The lessons to be learned from this are:
- DO NOT use the default user name for WordPress – or whatever – on a permanent basis. Use it just long enough to create a less than obvious user name for the Administrator account.
- DO NOT create a password that is a repetition of the user name or any variation of it such as “spotnap” for “pantops”, substituting upper case letters for lowercase ones & vice versa, etc.
- DO create a password that is a combination of upper & lower case letters, numbers and special characters such as “!$%(), etc.
Therefore, DO NOT have a bunch of sites using “admin” & the same password over & over again. Don’t use “admin” at all! Have a different administrator name and password combination for each site. The password should be a combination of Upper & Lower case letters, numbers and special characters.
Sometimes, I think that we take the amazing modern world in which we live for granted. Admittedly, I’ve been fascinated with computing ever since I used a Hewlett Packard programmable calculator at North Carolina Wesleyan College in 1974. (I think that my program had something to do with calculating Caddis Fly populations in Ecology.) My wife -NCWC ’75 – groans every time I get a hold of a new computing gadget or some other such bit of technology.
What I’m going to relate here is pretty basic yet provides one of those “Wow” moments when you stop to think about how it all happens.
Yesterday, I installed a new WordPress plugin that would add my signature to the bottom of all of my posts and pages. It was a pretty new plugin and thus there were some minor problems.
- The page to manage the settings was all in German
- The signature went on everything – both posts and pages
- There was no way to selectively disable the signature on certain pages
- There was no basic documentation for the perpetually confused
There was a link to the plugin website and once I got there, I found that the site was all in German too. Not to worry. All I had to do was push a button on the web page and everything was translated into English. I posted a message mentioning the above problems and figured that was the end of it.

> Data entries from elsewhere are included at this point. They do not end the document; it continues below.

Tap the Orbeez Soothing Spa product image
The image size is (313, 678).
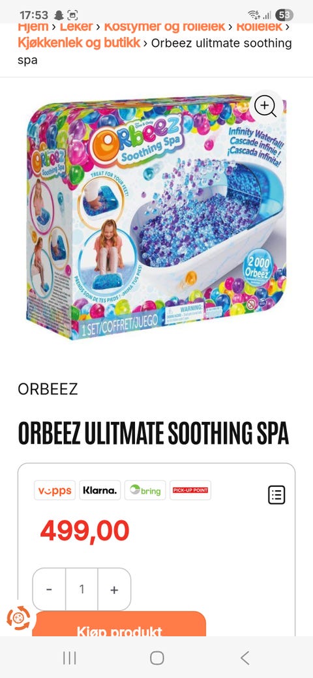tap(157, 216)
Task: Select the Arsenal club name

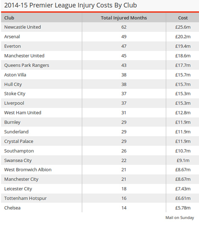Action: coord(12,37)
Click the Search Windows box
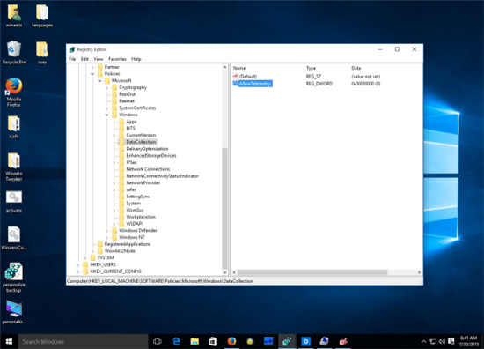The height and width of the screenshot is (349, 484). (x=84, y=341)
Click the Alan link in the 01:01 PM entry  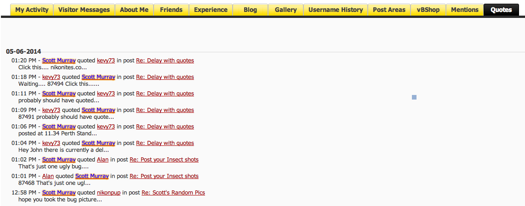click(x=48, y=176)
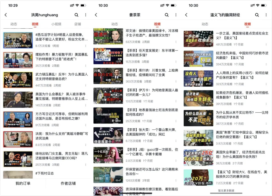Image resolution: width=272 pixels, height=196 pixels.
Task: Open 店铺 tab on 洪晃hunghuang channel
Action: 78,24
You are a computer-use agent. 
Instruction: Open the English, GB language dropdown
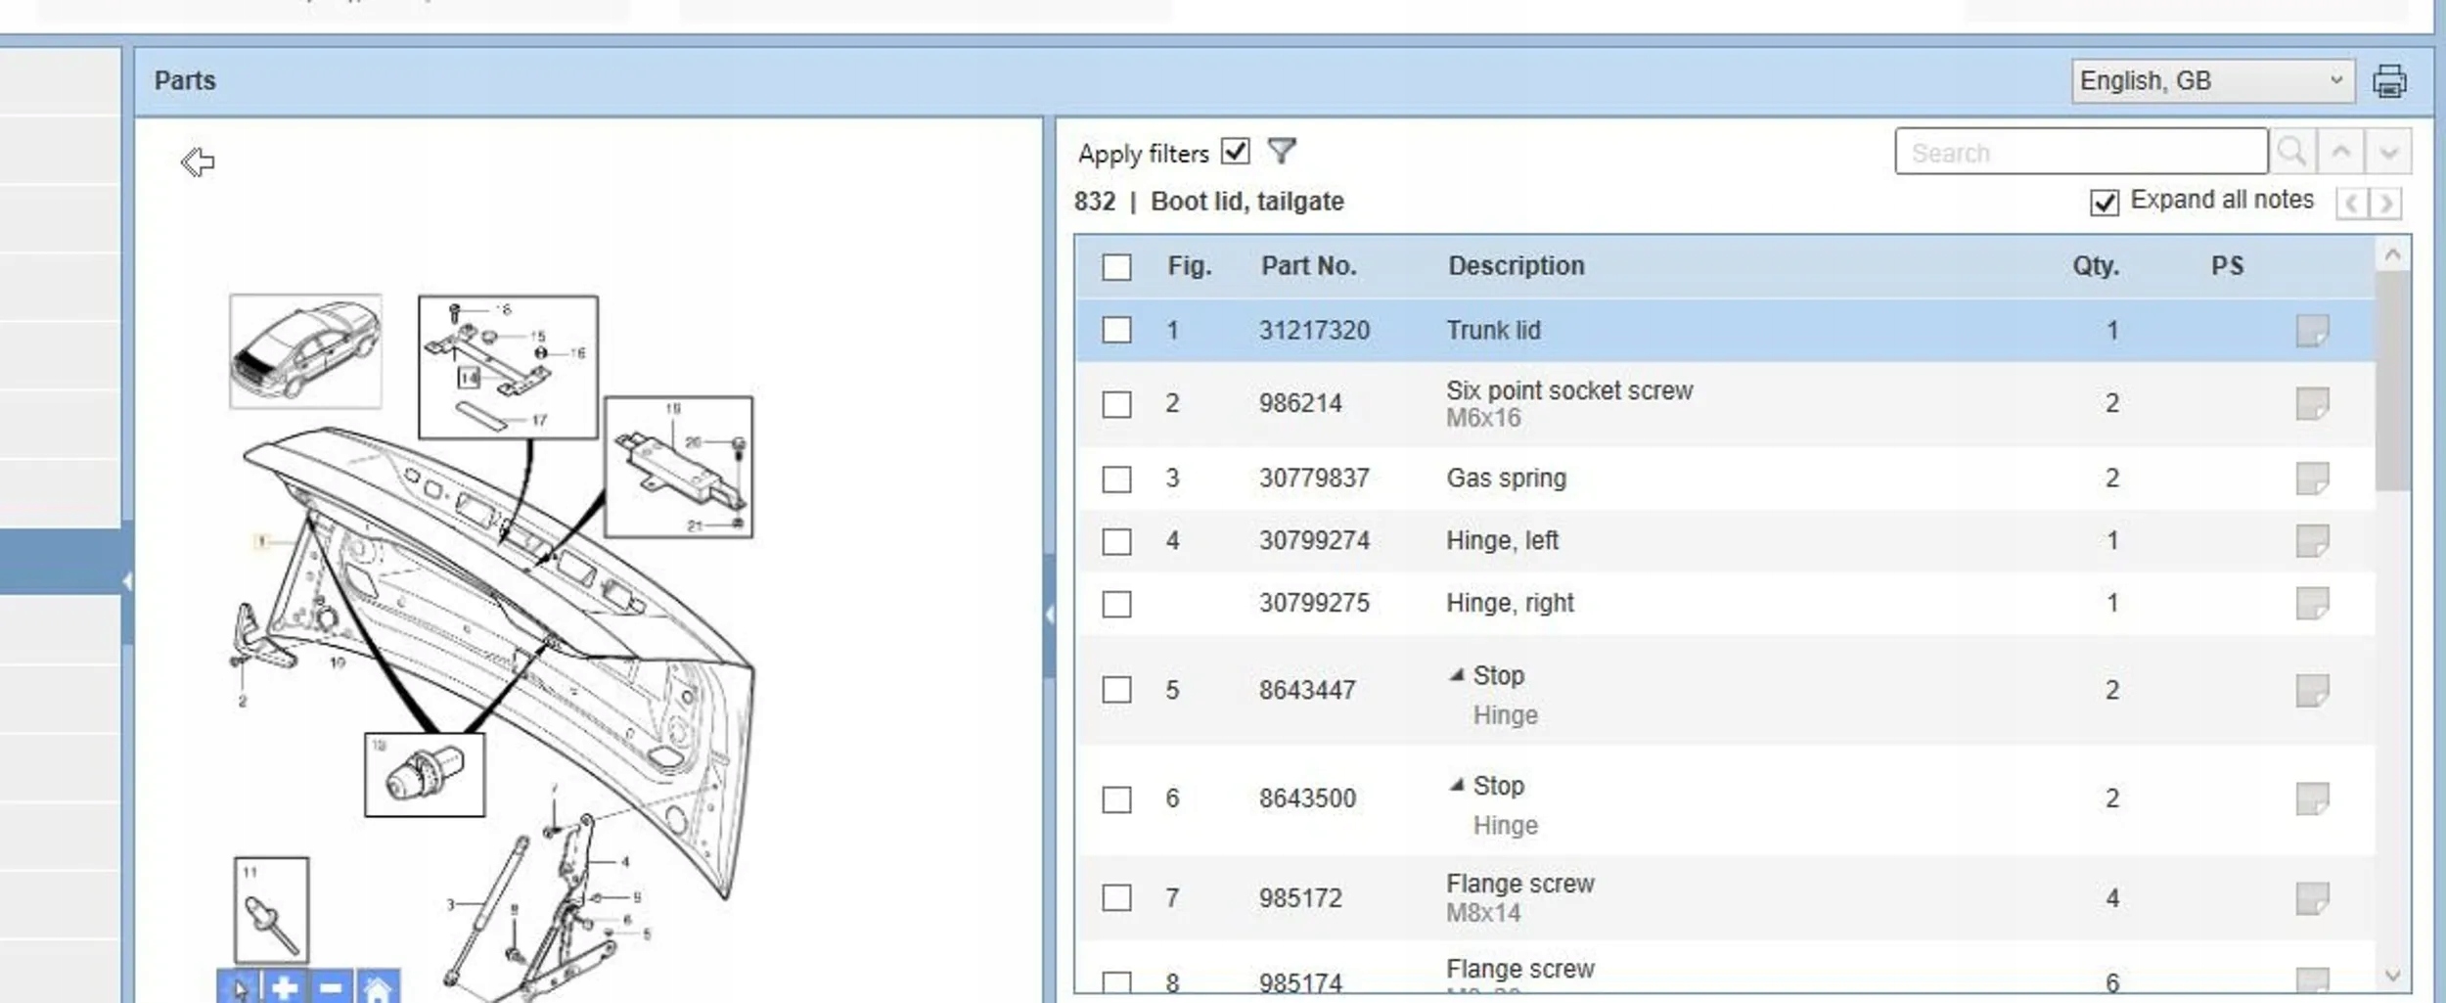pos(2211,81)
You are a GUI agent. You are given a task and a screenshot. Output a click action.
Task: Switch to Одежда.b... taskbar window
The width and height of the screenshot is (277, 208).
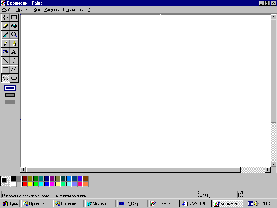tap(164, 203)
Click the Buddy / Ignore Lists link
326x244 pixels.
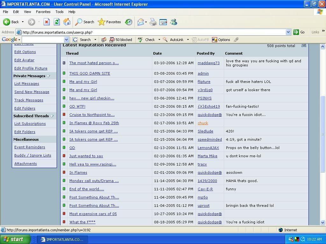(32, 155)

Earlier today, I was watching CBS “This Morning” and using my tablet to check e-mail at the same time. I dropped by this site’s administration page and noticed that there was one plugin update; For the very plug-in I mentioned above.
Around 9:00, I went into the office, fired up my Dell Studio pc with a quad core motherboard and prepared to rant a bit. Out of curiosity, I checked the settings page for the signature plugin and found that:
- Everything was in English
- I could choose to add my signature to only my Posts
- I could choose to add my signature to only my Pages
- I could choose to add my signature to both Posts and Pages
As of this writing, the authors have not added documentation nor did they implement the option for selected pages. Frankly, I was not expecting that last bit as it would take a fair bit of coding to accomplish.
So what had happened in less than 14 hours was this:
- I installed a WordPress plugin and found some areas for improvement
- I went to a German website which was translated into English at the click of a button
- I made some suggestions for improvements
- I updated the plugin with fully half of my suggested improvements implemented the next morning.